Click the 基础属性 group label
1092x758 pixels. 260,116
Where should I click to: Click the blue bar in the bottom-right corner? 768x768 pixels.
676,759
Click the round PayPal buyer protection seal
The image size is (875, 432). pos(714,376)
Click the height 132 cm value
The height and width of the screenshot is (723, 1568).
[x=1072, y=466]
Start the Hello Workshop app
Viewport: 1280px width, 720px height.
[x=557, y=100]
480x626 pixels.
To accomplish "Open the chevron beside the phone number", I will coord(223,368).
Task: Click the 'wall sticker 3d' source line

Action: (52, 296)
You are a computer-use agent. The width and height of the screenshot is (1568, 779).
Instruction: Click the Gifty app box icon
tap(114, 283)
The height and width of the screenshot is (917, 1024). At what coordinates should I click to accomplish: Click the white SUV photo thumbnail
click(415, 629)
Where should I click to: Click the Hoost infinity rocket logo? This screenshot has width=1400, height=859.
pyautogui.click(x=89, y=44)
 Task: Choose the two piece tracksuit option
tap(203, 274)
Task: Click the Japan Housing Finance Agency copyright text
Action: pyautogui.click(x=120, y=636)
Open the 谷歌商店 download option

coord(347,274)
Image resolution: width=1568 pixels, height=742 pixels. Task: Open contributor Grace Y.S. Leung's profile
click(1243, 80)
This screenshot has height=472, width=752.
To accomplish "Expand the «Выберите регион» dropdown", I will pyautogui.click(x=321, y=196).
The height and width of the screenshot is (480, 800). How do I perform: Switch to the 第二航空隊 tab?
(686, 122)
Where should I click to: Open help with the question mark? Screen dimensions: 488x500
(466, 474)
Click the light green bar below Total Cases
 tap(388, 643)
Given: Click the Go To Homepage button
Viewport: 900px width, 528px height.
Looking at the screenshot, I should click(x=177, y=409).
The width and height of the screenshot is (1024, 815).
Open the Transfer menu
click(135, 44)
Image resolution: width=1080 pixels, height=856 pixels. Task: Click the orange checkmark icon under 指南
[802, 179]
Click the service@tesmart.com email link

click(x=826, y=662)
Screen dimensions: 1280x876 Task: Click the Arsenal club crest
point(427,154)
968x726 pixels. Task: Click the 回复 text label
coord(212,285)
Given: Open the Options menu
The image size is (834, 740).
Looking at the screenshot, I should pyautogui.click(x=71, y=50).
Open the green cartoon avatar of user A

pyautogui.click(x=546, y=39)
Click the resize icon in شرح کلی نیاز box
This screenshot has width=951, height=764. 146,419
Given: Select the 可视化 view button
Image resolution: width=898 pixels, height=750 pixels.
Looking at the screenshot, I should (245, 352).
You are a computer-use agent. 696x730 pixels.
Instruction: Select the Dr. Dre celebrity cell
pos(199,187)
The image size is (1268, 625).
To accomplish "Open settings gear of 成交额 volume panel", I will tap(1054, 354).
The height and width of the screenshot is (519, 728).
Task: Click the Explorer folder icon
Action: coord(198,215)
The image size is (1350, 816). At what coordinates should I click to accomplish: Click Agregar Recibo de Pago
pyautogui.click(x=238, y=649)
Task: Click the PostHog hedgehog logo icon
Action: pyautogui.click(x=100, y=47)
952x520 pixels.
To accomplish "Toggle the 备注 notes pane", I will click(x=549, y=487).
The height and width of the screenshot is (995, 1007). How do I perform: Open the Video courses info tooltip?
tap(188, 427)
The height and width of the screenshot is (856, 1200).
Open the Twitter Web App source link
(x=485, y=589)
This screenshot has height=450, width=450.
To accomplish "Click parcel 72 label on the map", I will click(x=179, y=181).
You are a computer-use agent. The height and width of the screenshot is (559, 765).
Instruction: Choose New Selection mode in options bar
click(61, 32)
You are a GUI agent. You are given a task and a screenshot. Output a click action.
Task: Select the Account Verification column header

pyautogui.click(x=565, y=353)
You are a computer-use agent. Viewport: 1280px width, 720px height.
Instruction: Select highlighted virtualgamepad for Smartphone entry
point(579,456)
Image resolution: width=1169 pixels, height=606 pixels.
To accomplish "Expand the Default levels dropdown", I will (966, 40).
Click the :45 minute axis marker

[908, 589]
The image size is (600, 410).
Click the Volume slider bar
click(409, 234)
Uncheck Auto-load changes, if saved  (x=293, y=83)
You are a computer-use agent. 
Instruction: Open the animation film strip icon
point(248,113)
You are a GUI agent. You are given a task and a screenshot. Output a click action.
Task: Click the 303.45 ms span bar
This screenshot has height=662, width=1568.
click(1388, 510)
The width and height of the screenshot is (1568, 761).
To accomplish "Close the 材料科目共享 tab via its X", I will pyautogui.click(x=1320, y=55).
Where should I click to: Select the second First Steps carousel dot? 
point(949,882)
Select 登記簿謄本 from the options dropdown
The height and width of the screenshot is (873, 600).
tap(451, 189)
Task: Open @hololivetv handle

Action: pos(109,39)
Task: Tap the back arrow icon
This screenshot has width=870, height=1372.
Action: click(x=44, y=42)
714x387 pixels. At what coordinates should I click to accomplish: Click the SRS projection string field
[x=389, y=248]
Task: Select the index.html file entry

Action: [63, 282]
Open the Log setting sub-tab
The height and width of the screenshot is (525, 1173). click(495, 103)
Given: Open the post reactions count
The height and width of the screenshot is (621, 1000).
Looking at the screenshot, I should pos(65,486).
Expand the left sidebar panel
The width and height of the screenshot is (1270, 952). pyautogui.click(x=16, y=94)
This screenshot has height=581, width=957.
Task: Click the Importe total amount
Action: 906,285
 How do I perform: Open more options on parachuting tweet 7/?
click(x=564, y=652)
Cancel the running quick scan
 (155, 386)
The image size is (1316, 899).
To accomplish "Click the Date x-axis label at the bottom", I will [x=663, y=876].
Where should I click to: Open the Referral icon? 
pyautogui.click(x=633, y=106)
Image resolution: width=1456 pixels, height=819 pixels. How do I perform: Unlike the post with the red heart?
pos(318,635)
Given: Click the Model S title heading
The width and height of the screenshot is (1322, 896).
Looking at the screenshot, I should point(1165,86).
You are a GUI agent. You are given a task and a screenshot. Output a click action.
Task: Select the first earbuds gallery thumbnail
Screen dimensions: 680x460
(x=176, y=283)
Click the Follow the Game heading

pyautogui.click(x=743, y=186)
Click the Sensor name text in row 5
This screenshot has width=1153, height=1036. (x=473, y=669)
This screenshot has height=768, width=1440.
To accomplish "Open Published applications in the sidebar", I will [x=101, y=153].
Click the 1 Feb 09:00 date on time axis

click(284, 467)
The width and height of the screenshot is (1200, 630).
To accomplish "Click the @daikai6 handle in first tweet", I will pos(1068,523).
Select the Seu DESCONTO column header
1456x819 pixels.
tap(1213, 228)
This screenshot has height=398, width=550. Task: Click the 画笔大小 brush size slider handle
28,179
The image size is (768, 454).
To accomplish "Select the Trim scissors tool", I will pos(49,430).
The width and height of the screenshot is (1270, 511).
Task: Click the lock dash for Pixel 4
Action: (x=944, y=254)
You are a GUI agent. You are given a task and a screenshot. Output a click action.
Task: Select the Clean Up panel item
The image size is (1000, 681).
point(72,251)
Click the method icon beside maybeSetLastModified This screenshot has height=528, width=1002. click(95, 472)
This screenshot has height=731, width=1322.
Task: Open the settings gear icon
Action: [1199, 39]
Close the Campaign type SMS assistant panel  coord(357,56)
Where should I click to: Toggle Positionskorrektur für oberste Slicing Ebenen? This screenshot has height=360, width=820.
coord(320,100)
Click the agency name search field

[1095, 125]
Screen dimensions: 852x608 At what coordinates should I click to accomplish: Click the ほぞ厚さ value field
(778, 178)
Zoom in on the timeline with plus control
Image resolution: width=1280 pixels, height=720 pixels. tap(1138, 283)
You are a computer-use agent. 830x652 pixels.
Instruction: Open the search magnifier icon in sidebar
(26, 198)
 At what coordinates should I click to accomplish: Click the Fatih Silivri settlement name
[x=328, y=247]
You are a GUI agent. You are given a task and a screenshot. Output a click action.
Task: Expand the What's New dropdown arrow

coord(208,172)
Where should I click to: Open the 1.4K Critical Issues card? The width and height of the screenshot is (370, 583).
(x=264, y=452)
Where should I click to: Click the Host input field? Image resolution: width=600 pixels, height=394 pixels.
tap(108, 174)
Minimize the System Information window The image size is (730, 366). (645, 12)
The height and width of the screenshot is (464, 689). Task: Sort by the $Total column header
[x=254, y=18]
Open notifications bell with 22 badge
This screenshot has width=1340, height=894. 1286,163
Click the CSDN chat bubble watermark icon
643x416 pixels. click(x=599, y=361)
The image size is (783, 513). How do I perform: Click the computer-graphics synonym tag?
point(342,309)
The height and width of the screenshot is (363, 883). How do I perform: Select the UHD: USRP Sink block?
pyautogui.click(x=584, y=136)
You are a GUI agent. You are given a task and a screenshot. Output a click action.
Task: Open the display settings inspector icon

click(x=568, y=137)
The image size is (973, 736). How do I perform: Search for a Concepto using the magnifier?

::::::::

*ASSIGNMENT:* Copy out all lines of the listing above that include "button".

*TASK OUTPUT:*
Given: Click the Go To Homepage button
Given: Select the 可视化 view button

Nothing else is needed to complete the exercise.